Les manquements de la société Etablissements [I] à ses obligations de délivrance et d'entretien des locaux donnés à bail, s'ils n'ont pas eu de conséquences immédiates sur l'exploitation du fonds de commerce, ont abouti à la résiliation du contrat d'assurance avec effet au 1er janvier 2021, empêchant la société Bouchons Bourguignons de poursuivre son activité dans les locaux donnés à bail.

Il convient en conséquence de prononcer la résiliation du bail, aux torts de la société Etablissements [I], à compter du 1er janvier 2021.

Dans la mesure où, bien qu'il soit fait droit à sa demande subsidiaire de résiliation du bail, la société Bouchons Bourguignons n'invoque pas la caducité de la vente du fonds de commerce, sa demande tendant à voir consacrer l'interdépendance de ces deux contrats est sans objet.

Sur les demandes financières de la société Bouchons Bourguignons

- Sur le remboursement du prix de vente du fonds de commerce :

Dès lors qu'il n'a pas été fait droit aux prétentions de la société Bouchons Bourguignons tendant à l'annulation, et subsidiairement à la résolution, de la vente du fonds de commerce, il convient de confirmer le jugement entrepris en ce qu'il a débouté cette dernière de sa demande tendant au remboursement de la somme de 100 000 euros correspondant au prix de vente.

- Sur le remboursement du contrôle de l'installation électrique :

Il a été relevé ci-dessus que, alors que la société Etablissements [I] s'était engagée à fournir le formulaire Q18 relatif au contrôle des installations électriques dans un délai d'un mois à compter de la date de la signature du contrat de bail, elle n'a pas rempli son obligation, contraignant la société Bouchons Bourguignons à se substituer à elle pour faire établir ce contrôle.

Il convient en conséquence de confirmer le jugement entrepris en ce qu'il a condamné la société Etablissements [I] à payer à la société Bouchons Bourguignons la somme de 1 073,04 euros relative aux factures pour les contrôles des installations électriques.

•••

Consignes:
• A. D'après le document source, pourquoi le jugement qui condamne la société Etablissements [I] à payer 1 073,04 euros à la société Bouchons Bourguignons est-il confirmé ? Répondez en une à trois phrases.
• B. Dans le document source, quel est le montant du prix de vente du fonds de commerce dont la société Bouchons Bourguignons demandait le remboursement ?
Les lignes qui viennent ensuite sont un contenu à part, sans lien avec le document source.

•••

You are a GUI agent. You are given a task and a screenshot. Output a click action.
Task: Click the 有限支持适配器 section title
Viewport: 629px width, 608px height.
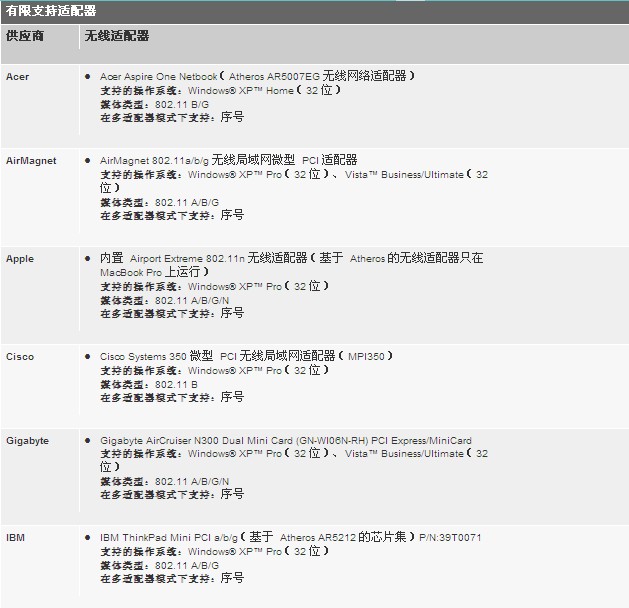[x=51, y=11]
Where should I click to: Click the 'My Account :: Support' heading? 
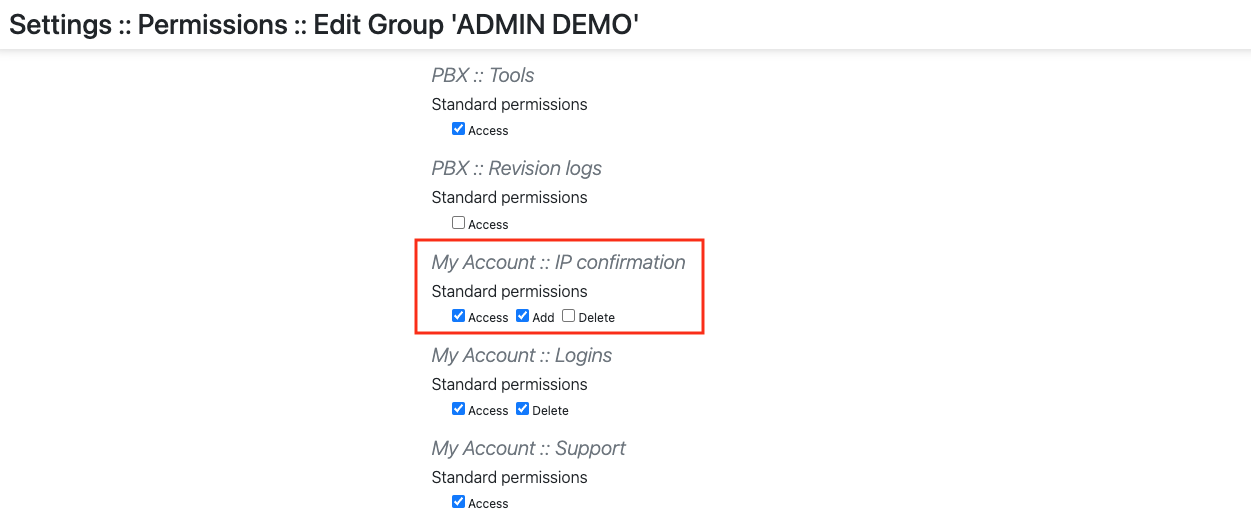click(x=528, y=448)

•••

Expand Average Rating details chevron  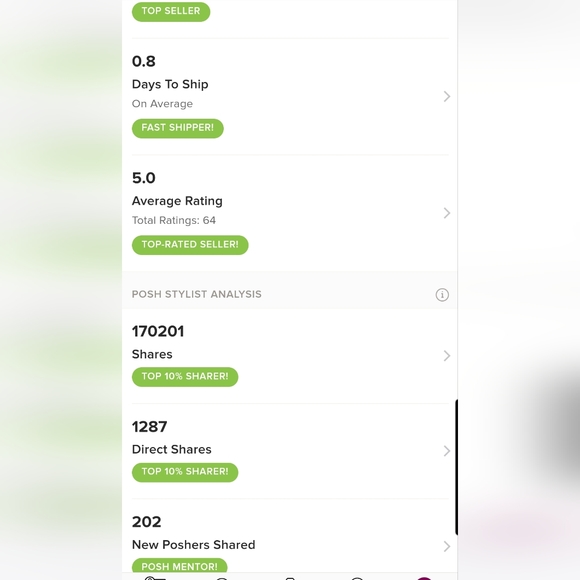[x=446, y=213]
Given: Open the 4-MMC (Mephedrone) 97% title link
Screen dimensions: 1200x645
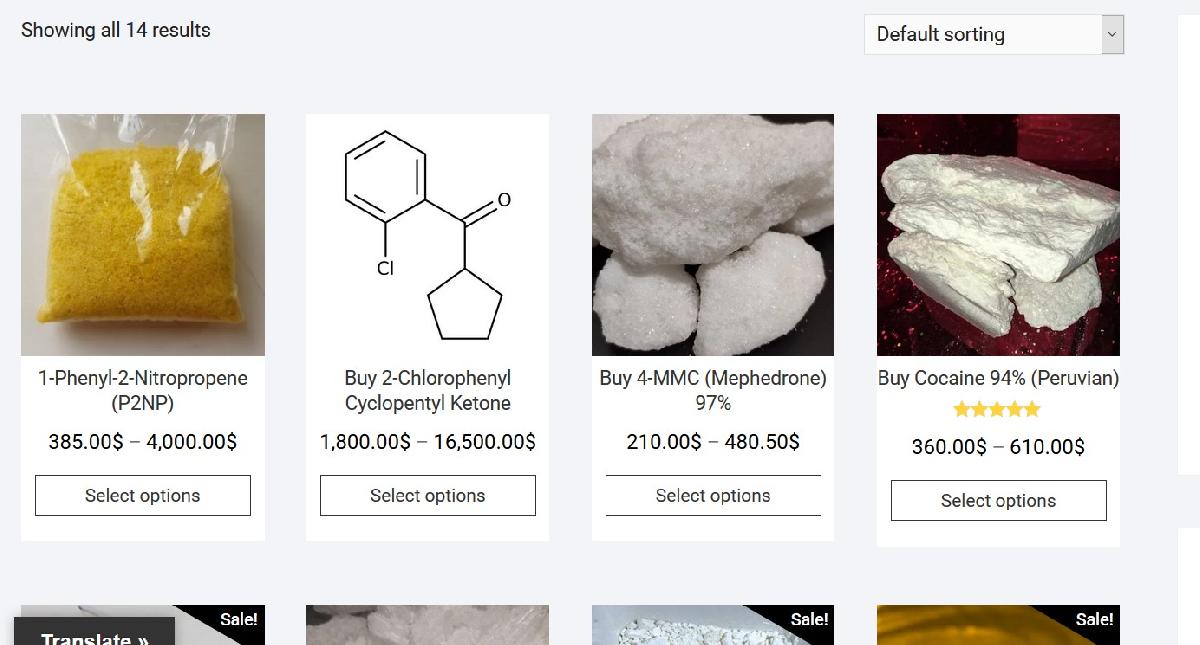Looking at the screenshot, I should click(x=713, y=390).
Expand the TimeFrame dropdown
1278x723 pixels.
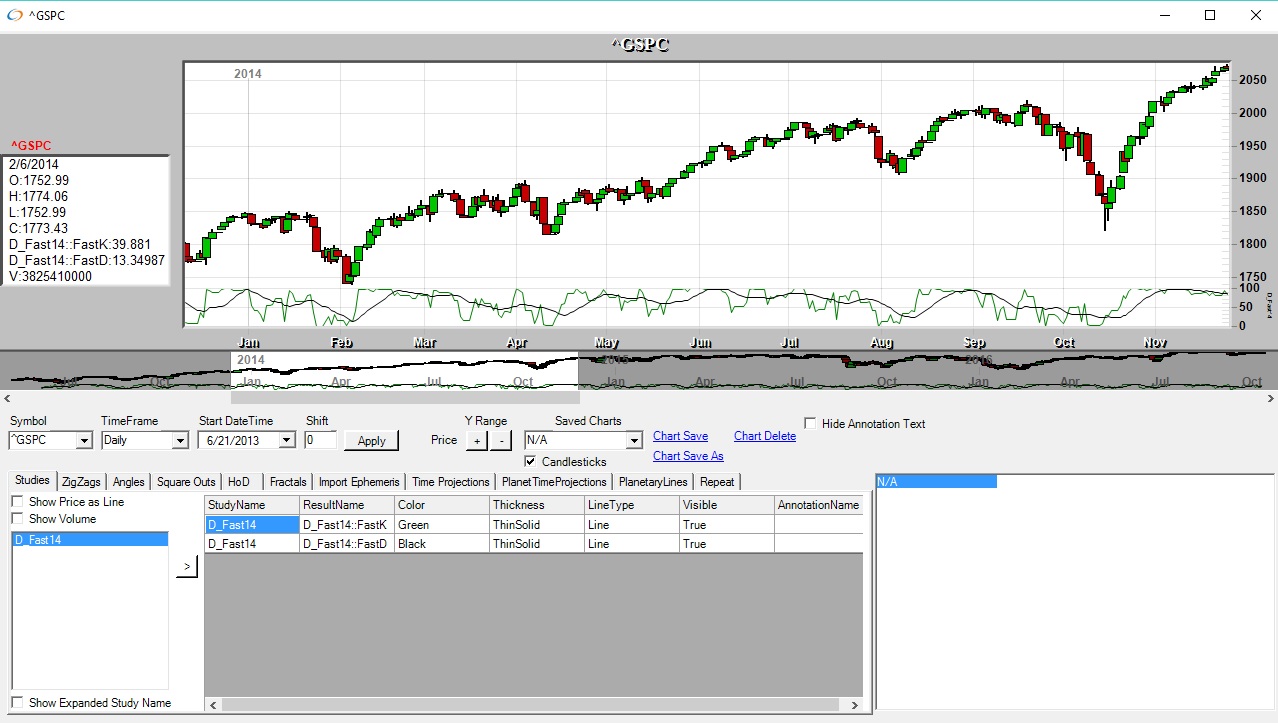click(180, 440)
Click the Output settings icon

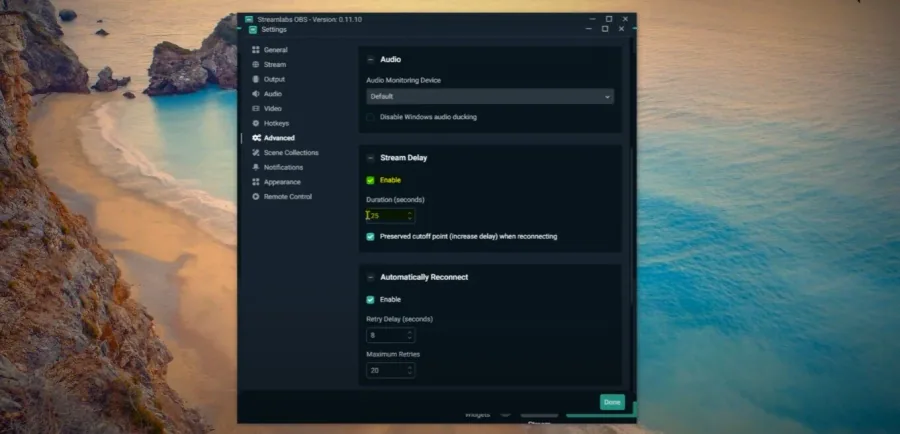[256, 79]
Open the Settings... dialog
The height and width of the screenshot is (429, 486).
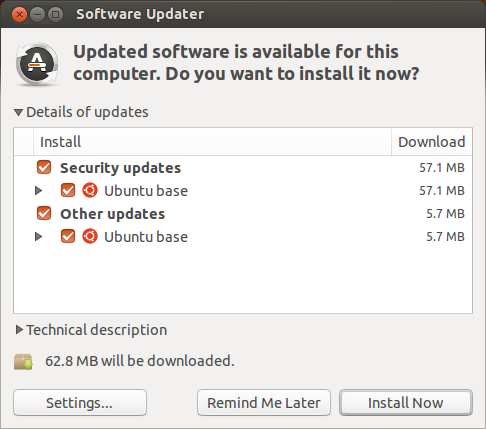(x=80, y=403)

•••

Corrigés:
• A. La société Etablissements [I] s'était engagée à fournir le formulaire Q18 sur le contrôle des installations électriques dans un délai d'un mois après la signature du bail. Elle ne l'a pas fait. La société Bouchons Bourguignons a donc dû faire établir ce contrôle elle-même.

• B. 100 000 euros.